Hanqi Xiao, Vaidehi Patil, Zaid Khan, Hyunji Lee, Elias Stengel-Eskin + 1 more

cs.CLcs.AIcs.LG

TLDR

AI double agents learn to steer attacker beliefs via Theory of Mind and fooling rewards, outperforming frontier LLMs on the new ToM-SB challenge.

Key contributions

  • Proposes ToM-SB, a novel challenge where AI defenders act as double agents to steer attacker beliefs.
  • Shows frontier LLMs (Gemini3-Pro, GPT-5.4) struggle with ToM-SB, even with Theory of Mind prompting.
  • Develops RL-trained AI Double Agents, finding a bidirectional link between Theory of Mind and fooling success.
  • AI Double Agents combining ToM and fooling rewards significantly outperform frontier LLMs on hard scenarios.

Why it matters

This research is crucial for developing safer conversational AI, enhancing privacy and security when LLMs interact with adversaries. Teaching AI to steer beliefs and understand an adversary's mind improves its theory of mind, vital for robust, secure AI systems.

Original Abstract

As large language models (LLMs) become the engine behind conversational systems, their ability to reason about the intentions and states of their dialogue partners (i.e., form and use a theory-of-mind, or ToM) becomes increasingly critical for safe interaction with potentially adversarial partners.
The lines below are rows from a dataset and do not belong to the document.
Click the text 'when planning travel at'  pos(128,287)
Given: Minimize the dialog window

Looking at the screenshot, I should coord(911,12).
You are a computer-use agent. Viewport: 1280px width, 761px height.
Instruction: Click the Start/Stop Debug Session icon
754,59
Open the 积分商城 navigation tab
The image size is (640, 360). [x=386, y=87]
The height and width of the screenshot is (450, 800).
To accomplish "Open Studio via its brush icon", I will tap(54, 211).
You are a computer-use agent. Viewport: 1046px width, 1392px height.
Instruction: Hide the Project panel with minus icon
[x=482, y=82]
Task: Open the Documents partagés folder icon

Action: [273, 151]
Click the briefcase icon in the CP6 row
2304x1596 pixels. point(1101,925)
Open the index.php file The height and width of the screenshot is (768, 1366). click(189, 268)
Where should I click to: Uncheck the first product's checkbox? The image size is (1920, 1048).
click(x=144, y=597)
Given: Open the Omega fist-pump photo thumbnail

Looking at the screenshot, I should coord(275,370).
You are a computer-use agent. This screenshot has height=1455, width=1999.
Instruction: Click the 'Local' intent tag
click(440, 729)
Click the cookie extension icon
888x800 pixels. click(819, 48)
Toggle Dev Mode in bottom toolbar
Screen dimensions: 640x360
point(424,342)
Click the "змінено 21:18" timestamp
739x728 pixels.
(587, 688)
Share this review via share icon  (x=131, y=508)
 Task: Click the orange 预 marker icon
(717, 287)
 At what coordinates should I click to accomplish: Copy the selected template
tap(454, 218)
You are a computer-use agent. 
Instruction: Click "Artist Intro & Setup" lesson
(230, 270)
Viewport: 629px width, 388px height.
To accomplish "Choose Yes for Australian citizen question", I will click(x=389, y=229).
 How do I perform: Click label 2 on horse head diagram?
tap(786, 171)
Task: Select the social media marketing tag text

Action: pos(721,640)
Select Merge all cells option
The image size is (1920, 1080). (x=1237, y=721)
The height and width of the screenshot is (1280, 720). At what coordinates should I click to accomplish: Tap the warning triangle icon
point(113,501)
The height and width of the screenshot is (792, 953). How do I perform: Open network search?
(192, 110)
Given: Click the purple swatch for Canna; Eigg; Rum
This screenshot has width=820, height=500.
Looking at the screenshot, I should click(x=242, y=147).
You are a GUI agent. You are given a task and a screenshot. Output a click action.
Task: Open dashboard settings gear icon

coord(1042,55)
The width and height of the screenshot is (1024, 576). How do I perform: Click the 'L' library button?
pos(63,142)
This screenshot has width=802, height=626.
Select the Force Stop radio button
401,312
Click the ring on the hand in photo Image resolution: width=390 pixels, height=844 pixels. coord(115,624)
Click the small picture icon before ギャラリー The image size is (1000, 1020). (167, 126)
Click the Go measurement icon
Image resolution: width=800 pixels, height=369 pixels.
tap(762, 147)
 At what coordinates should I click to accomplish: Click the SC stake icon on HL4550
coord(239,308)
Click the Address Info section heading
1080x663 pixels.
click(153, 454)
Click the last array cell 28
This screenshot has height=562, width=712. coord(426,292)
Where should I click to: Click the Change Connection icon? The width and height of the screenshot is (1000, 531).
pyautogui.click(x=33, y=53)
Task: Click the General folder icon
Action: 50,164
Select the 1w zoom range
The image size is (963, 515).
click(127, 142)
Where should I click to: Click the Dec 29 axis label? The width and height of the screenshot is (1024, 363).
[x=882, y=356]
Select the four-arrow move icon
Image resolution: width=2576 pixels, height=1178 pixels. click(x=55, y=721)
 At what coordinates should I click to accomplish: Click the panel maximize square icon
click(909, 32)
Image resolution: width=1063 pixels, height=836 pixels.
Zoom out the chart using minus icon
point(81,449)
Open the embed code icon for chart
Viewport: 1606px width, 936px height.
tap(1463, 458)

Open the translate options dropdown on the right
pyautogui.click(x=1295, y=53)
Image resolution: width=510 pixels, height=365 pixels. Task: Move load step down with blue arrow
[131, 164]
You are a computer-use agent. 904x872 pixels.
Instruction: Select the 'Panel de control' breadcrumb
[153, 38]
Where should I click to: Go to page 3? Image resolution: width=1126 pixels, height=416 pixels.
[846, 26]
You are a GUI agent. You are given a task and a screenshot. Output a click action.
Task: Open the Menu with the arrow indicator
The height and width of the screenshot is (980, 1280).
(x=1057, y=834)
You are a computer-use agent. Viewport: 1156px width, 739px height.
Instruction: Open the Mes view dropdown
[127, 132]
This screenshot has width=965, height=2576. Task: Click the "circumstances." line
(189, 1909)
We propose a novel privacy-themed ToM challenge, ToM for Steering Beliefs (ToM-SB), in which a defender must act as a Double Agent to steer the beliefs of an attacker with partial prior knowledge within a shared universe. To succeed on ToM-SB, the defender must engage with and form a ToM of the attacker, with a goal of fooling the attacker into believing they have succeeded in extracting sensitive information. We find that strong frontier models like Gemini3-Pro and GPT-5.4 struggle on ToM-SB, often failing to fool attackers in hard scenarios with partial attacker prior knowledge, even when prompted to reason about the attacker's beliefs (ToM prompting). To close this gap, we train models on ToM-SB to act as AI Double Agents using reinforcement learning, testing both fooling and ToM rewards. Notably, we find a bidirectionally emergent relationship between ToM and attacker-fooling: rewarding fooling success alone improves ToM, and rewarding ToM alone improves fooling. Across four attackers with different strengths, six defender methods, and both in-distribution and out-of-distribution (OOD) evaluation, we find that gains in ToM and attacker-fooling are well-correlated, highlighting belief modeling as a key driver of success on ToM-SB. AI Double Agents that combine both ToM and fooling rewards yield the strongest fooling and ToM performance, outperforming Gemini3-Pro and GPT-5.4 with ToM prompting on hard scenarios. We also show that ToM-SB and AI Double Agents can be extended to stronger attackers, demonstrating generalization to OOD settings and the upgradability of our task.